- [DATASET ENTRIES]:

## Start

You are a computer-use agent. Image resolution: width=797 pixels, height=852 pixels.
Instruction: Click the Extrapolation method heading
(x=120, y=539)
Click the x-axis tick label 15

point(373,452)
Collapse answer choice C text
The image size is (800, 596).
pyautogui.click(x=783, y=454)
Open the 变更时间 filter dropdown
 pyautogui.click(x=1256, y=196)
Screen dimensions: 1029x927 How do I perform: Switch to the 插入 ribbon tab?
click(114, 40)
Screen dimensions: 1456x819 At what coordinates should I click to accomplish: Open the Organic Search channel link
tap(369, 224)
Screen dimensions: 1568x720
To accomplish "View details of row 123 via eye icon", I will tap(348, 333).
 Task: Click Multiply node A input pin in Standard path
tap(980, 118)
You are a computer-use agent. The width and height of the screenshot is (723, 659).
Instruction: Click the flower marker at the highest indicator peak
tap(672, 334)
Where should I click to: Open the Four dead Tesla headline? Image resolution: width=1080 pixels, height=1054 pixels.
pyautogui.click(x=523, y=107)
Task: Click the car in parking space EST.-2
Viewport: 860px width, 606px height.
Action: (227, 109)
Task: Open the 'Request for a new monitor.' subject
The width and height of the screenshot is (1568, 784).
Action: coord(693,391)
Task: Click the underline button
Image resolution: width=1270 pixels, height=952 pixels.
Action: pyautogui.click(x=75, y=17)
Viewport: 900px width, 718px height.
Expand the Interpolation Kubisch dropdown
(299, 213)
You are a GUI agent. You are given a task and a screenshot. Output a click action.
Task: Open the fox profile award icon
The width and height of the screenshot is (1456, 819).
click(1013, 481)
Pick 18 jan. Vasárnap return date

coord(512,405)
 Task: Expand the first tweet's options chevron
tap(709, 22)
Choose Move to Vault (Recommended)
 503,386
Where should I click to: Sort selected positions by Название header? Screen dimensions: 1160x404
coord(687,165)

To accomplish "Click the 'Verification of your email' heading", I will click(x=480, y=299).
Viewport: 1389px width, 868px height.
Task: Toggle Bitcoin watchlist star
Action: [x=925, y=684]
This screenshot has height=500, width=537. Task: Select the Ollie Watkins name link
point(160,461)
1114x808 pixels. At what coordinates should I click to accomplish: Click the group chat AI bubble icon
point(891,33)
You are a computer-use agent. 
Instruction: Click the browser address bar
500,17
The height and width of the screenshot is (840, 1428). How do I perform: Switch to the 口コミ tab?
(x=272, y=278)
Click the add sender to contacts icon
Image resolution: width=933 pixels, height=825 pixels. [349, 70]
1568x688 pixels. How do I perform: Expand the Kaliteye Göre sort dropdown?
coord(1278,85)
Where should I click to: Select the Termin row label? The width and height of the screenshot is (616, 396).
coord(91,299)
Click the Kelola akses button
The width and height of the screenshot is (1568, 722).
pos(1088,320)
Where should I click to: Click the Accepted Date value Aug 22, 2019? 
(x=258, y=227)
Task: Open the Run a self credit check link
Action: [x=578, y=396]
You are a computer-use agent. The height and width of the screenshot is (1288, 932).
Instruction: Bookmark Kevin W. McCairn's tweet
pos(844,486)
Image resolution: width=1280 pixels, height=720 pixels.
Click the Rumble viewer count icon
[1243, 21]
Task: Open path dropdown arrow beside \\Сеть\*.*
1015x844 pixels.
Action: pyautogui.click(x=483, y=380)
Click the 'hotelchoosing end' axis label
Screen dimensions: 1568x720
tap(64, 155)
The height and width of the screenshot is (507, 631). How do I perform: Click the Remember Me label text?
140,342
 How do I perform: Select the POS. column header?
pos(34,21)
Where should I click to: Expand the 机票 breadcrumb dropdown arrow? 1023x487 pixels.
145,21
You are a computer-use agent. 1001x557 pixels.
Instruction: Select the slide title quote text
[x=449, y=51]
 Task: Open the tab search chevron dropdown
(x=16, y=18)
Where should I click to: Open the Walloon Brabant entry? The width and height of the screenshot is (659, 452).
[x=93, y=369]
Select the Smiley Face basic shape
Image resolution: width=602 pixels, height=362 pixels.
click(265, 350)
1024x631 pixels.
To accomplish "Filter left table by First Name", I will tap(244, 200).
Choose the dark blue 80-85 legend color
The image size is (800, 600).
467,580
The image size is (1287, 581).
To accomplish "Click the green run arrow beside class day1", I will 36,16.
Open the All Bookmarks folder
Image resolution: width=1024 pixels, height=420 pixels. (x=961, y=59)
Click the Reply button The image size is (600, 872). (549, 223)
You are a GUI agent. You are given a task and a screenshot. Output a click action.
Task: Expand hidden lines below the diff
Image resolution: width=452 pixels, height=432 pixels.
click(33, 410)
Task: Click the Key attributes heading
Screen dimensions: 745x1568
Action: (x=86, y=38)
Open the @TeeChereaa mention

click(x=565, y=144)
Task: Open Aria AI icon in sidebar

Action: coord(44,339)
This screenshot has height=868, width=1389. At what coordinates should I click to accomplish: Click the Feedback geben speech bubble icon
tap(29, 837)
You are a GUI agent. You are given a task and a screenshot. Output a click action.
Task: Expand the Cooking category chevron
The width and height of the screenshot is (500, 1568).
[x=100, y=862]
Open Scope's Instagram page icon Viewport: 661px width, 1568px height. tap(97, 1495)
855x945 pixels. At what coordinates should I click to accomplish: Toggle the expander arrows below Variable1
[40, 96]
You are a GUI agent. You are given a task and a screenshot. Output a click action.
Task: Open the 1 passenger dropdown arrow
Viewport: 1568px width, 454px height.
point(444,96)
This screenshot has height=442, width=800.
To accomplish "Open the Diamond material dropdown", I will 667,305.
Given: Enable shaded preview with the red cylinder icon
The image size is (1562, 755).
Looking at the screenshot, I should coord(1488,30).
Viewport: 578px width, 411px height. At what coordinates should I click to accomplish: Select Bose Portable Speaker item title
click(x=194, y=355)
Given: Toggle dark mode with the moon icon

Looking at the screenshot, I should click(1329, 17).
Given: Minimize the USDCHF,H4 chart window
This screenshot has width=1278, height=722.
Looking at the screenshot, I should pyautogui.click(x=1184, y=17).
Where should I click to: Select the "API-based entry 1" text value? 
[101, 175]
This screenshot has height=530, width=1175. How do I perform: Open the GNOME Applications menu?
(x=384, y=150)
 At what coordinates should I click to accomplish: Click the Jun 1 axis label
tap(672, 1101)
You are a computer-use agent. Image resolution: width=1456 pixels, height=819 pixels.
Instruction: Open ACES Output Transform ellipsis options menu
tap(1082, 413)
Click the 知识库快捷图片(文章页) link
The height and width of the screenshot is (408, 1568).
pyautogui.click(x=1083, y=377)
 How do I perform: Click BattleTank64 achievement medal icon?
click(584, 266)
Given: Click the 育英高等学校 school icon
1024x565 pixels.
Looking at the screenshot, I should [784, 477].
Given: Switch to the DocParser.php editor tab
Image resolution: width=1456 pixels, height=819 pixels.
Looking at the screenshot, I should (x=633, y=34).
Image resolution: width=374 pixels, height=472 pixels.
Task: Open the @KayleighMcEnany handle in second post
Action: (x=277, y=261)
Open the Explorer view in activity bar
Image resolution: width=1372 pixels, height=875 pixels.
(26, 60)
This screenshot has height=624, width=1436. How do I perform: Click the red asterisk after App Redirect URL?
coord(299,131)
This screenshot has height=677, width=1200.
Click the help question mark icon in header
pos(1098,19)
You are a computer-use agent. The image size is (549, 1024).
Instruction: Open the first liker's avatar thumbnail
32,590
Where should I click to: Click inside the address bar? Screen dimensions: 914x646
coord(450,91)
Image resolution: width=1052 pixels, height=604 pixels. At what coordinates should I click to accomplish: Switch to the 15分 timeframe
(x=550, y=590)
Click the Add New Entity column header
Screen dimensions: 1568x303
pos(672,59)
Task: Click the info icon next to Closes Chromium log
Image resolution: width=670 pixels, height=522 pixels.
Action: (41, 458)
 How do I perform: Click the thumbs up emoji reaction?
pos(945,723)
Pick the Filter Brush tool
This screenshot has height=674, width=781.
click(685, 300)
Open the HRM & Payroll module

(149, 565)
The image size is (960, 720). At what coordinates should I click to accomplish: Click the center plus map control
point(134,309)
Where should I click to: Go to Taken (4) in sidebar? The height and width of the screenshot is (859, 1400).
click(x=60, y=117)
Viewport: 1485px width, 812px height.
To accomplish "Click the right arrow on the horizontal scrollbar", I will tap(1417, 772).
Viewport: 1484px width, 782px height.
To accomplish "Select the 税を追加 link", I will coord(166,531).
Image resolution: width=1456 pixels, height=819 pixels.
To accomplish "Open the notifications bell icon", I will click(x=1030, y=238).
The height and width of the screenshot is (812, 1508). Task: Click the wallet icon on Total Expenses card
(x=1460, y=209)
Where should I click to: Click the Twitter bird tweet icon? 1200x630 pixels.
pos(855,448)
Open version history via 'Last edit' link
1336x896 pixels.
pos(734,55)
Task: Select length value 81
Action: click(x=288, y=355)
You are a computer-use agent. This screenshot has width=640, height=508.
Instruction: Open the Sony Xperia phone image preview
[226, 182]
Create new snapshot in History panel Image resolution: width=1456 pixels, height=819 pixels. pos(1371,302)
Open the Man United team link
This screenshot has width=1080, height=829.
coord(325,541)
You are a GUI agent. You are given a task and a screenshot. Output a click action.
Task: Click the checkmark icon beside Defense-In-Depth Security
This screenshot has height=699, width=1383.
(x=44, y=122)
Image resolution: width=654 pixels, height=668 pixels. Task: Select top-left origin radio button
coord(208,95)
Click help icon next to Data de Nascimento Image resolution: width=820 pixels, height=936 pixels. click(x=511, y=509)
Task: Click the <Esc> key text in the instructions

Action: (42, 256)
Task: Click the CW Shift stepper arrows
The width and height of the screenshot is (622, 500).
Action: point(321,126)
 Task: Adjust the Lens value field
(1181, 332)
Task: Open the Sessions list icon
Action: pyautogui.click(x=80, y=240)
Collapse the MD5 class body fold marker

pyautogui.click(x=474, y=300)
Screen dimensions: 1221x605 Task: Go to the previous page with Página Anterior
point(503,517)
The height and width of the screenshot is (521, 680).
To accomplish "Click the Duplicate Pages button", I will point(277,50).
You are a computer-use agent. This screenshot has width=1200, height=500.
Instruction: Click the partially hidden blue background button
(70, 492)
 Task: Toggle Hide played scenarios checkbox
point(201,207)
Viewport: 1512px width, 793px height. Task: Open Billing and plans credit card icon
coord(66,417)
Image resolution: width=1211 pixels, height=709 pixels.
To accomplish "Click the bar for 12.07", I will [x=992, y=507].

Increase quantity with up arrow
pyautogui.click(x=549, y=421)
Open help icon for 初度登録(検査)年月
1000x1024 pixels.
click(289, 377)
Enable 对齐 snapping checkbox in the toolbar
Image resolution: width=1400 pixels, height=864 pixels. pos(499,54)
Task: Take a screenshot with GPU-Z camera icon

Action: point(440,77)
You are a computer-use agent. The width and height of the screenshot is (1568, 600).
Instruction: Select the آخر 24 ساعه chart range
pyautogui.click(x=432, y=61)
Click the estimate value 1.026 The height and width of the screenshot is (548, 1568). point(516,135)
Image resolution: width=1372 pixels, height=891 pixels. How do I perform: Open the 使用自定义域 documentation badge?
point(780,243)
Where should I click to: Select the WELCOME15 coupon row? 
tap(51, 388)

## End

- [GIVEN TASK]: Locate every line in the records above that contains the word "chart" and copy each one in full. Treat uppercase and lowercase as different.

- [WORKED ANSWER]:
Given: Minimize the USDCHF,H4 chart window
Instruction: Select the آخر 24 ساعه chart range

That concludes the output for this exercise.